Western Bumble Bee Making a Comeback
Incredible. Absolutely incredible.
The Western bumble bee (Bombus occidentalis) seems to be making a comeback of sorts in some parts of the West.
Reporter Michelle Nijhuis, in an Oct. 14th article in High Country News, wrote that this species was "once among the most common bumble bees in the Western United States (and Western Canada)." The population crashed in the 1990s and "all but disappeared from about a quarter of its historic range." Now, she says, it's recently been spotted in parts of Washington and Oregon.
Someone saw six species of the Western bumble bee pollinating blackberries just north of a Seattle.
That's good news indeed.
We remember last year when native pollinator specialist Robbin Thorp, emeritus professor of entomology at UC Davis, was searching for the critically imperiled Franklin's bumble bee in its tiny range in northern California and southern Oregon, when a sole Western bumble bee appeared in front of him and his colleagues from the U.S. Forest Service. It was foraging on buckwheat (Eriogonum sp.) on Mt. Shasta, above 5000 feet.
Thorp and many other scientists fear that the Western bumble bee may go the way of Franklin's bumble bee.
That's why Thorp describes the Seattle find as "very exciting."
"Any finds west of the Sierra-Cascade crest are of prime interest. It is those western populations that took the sharp dive between 1999-2002. They do seem to be increasing, which is indeed encouraging."
"Many populations east of the crest seem to have persisted, through this decline," Thorp noted, "but were not carefully monitored during this time so we don't have the detailed data on their population trends that we would like."

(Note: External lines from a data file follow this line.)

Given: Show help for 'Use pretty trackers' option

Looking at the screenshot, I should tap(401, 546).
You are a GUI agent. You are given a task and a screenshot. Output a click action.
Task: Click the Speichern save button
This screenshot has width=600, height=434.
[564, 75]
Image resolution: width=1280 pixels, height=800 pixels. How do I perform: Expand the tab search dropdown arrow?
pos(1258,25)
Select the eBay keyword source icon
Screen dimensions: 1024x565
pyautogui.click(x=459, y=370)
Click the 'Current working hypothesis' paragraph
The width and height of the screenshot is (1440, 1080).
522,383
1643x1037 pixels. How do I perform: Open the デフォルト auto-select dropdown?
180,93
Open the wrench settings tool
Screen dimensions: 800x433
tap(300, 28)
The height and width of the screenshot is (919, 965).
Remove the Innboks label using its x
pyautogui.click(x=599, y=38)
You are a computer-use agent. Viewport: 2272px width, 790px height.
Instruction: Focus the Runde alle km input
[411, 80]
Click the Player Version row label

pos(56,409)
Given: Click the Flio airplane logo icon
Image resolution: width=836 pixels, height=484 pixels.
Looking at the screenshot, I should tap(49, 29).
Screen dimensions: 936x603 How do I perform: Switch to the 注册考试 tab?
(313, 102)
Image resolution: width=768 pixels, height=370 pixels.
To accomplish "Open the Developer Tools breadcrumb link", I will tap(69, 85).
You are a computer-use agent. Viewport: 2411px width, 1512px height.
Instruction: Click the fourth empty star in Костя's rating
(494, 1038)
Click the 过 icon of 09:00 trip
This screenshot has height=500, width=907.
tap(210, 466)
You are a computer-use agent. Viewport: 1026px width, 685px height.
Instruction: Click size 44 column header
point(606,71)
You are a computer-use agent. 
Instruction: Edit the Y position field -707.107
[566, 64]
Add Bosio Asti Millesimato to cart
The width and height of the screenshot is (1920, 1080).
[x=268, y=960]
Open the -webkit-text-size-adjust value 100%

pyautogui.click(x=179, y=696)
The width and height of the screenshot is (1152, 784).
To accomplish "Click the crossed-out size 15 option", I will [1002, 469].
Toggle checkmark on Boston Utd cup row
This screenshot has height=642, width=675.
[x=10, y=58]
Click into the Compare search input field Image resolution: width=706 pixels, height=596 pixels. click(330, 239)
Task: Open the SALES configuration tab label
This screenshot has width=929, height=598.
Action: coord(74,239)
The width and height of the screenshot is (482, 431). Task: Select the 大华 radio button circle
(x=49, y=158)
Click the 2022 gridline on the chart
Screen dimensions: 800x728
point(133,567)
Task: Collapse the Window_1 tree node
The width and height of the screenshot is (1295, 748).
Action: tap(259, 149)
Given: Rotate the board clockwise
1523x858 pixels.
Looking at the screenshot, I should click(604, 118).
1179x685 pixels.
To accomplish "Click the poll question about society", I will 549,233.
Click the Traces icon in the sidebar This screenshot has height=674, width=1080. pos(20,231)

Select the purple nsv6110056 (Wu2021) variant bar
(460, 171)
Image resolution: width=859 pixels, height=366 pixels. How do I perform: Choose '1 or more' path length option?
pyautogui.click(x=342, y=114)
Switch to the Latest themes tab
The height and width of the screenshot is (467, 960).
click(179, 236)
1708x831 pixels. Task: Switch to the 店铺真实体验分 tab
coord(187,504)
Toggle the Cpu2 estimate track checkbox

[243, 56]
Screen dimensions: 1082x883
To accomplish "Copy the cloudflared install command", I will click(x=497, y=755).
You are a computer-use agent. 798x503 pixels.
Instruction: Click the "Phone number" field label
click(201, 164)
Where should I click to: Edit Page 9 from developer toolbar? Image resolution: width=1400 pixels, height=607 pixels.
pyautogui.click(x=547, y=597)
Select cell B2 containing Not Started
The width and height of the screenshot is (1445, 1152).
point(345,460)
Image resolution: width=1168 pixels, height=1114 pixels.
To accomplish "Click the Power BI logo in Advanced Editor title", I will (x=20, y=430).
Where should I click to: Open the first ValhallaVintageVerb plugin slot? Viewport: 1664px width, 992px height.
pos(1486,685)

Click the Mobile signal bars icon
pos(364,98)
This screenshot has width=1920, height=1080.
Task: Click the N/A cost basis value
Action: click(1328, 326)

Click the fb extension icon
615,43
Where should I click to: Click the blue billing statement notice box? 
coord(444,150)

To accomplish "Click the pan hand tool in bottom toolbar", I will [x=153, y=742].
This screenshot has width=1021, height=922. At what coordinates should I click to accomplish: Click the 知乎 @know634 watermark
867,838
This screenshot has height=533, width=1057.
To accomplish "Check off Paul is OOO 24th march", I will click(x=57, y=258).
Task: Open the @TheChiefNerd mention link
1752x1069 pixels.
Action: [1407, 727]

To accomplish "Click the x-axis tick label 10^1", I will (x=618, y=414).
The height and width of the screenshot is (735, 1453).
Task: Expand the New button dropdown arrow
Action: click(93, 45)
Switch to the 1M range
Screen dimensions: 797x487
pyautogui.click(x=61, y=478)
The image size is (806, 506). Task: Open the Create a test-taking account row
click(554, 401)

Bombus occidentalis is sometimes called the "white-bottomed bee" due to its distinctive white markings on its abdomen. It is known for pollinating blackberries, cherries, apples and blueberries. It also is "an excellent pollinator of greenhouse tomatoes and cranberries, and has been commercially reared to pollinate these crops," according to the Xerces Society for Invertebrate Conservation website.
Read about the decline of bumble bees on the Xerces website.
And if you live in the West, keep your eyes open for the Western bumble bee.